The nice thing with the standard Microsoft-defined properties is that they don't care whether the main document is a Word document, an Excel file, a PowerPoint presentation, or some other document. Once you know how to read the properties of an Excel file, you can retrieve the properties of all other documents, too.
Luckily, you don't have to figure out too much, because your Java program can extract these information using POI's HPSF package. HPSF stands for Horrible Property Set Format and is POI's implementation for reading properties. Writing is not yet supported.
HPSF has a simple API for reading Microsoft's standard properties and a more complicated but general API for reading any sort of property sets.

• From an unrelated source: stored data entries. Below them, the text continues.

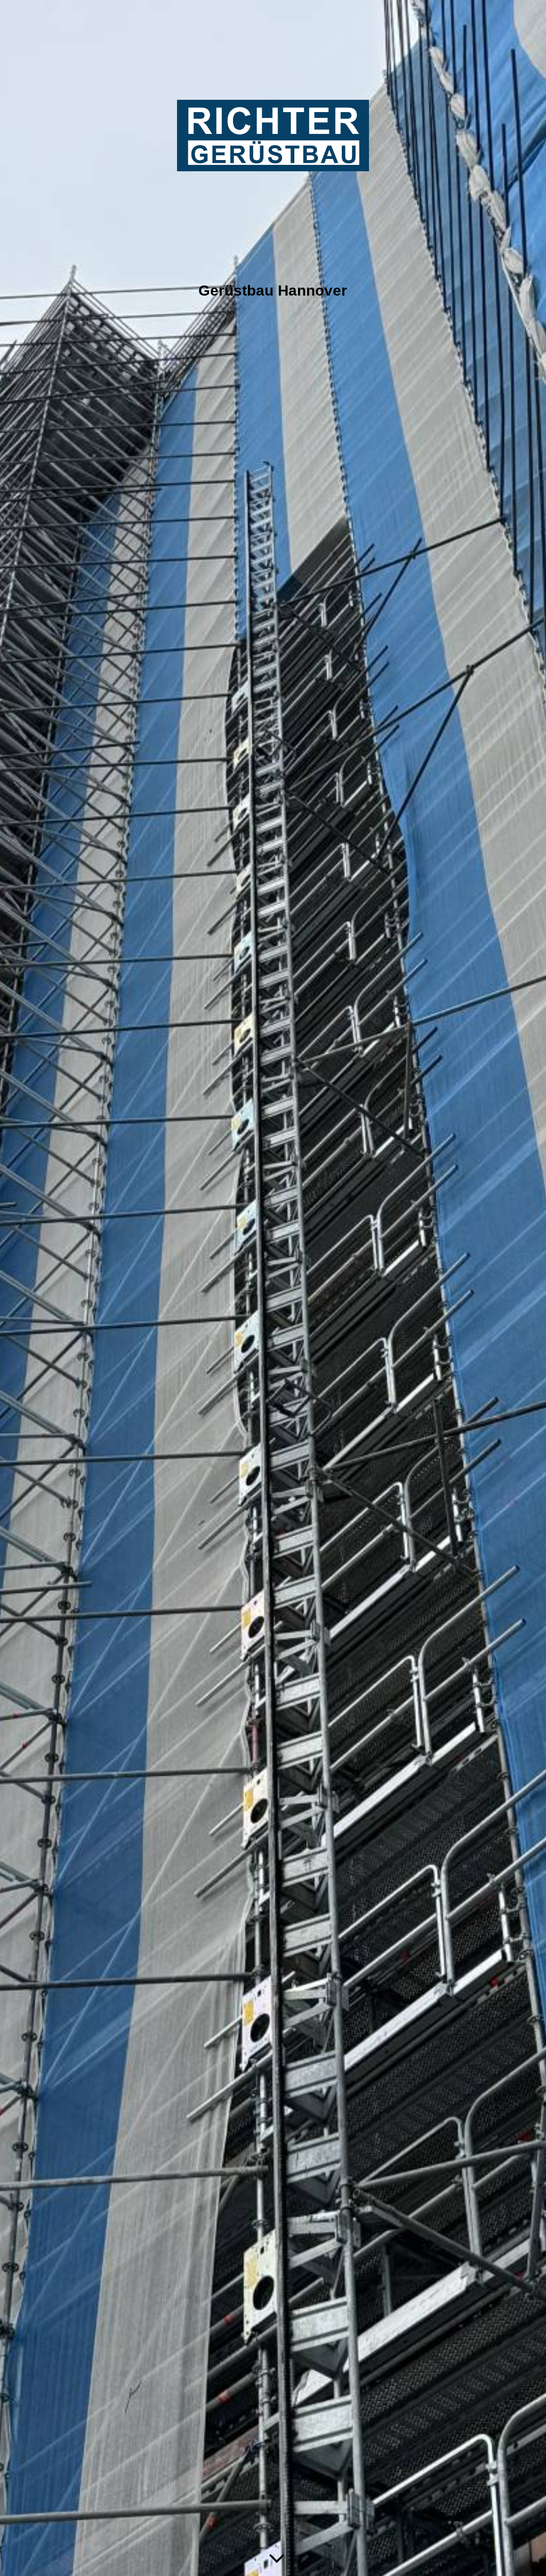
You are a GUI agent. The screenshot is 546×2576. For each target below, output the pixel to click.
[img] (273, 1288)
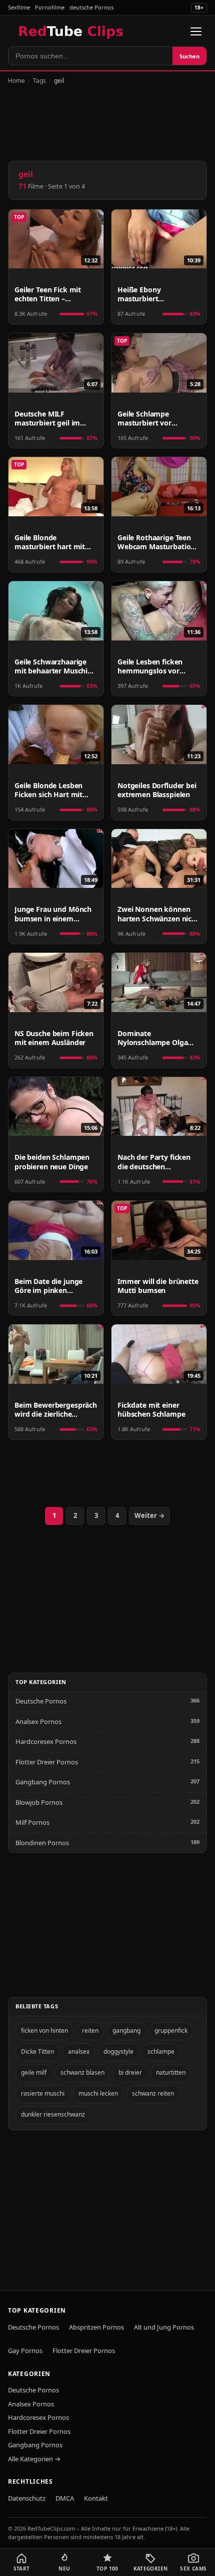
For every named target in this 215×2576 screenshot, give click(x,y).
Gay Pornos (25, 2350)
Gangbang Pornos (43, 1781)
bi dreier (130, 2072)
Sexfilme (19, 7)
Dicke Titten (37, 2051)
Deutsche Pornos (41, 1701)
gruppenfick (171, 2030)
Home (16, 80)
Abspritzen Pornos (96, 2327)
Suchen (190, 56)
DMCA (65, 2498)
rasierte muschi (42, 2093)
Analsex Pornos (39, 1721)
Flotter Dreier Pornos (47, 1761)
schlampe (161, 2051)
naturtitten (171, 2072)
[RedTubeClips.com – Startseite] (72, 31)
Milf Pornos (33, 1822)
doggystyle (119, 2051)
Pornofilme (49, 7)
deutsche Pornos (92, 7)
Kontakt (96, 2498)
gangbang (126, 2030)
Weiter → (149, 1515)
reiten (90, 2030)
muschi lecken (98, 2093)
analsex (79, 2051)
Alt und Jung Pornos (164, 2327)
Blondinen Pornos (42, 1842)
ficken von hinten (44, 2030)
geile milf (33, 2072)
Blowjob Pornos (39, 1802)
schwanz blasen (82, 2072)
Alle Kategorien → (34, 2458)
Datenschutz (27, 2498)
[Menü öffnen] (196, 31)
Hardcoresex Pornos (46, 1741)
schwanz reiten (153, 2093)
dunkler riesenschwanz (53, 2114)
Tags (39, 80)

We'll focus on the simple API here because it should suffice for most applications.
A Sample Application
Let's have a look at a sample Java program that reads the "title" property of an OLE 2 CDF document:
import java.io.*;
import org.apache.poi.hpsf.*;
import org.apache.poi.poifs.eventfilesystem.*;
/**
* <p>Sample application showing how to read a OLE 2 document's
* title. Call it with the document's file name as command line
* parameter.</p>
*
* @author Rainer Klute (klute@rainer-klute.de)
*/
public class ReadTitle
{
public static void main(String[] args) throws IOException
{
final String filename = args[0];
POIFSReader r = new POIFSReader();
r.registerListener(new MyPOIFSReaderListener(),
"\005SummaryInformation");
r.read(new FileInputStream(filename));
}
static class MyPOIFSReaderListener implements POIFSReaderListener
{
public void processPOIFSReaderEvent(POIFSReaderEvent event)
{
SummaryInformation si = null;
try
{
si = (SummaryInformation)
PropertySetFactory.create(event.getStream());
}
catch (Exception ex)
{
throw new RuntimeException
("Property set stream \"" + event.getPath() +
event.getName() + "\": " + ex);
}
final String title = si.getTitle();
if (title != null)
System.out.println("Title: \"" + title + "\"");
else
System.out.println("Document has no title.");
}
}
}
The main() method uses POIFS' eventing filesystem to read a
stream named \005SummaryInformation from the OLE 2 document named
on the command line. When the POIFSReader encounters this stream,
it transfers control to the processPOIFSReaderEvent() method of
MyPOIFSReaderListener. You've already learned the details of this mechanism from the first article of this series.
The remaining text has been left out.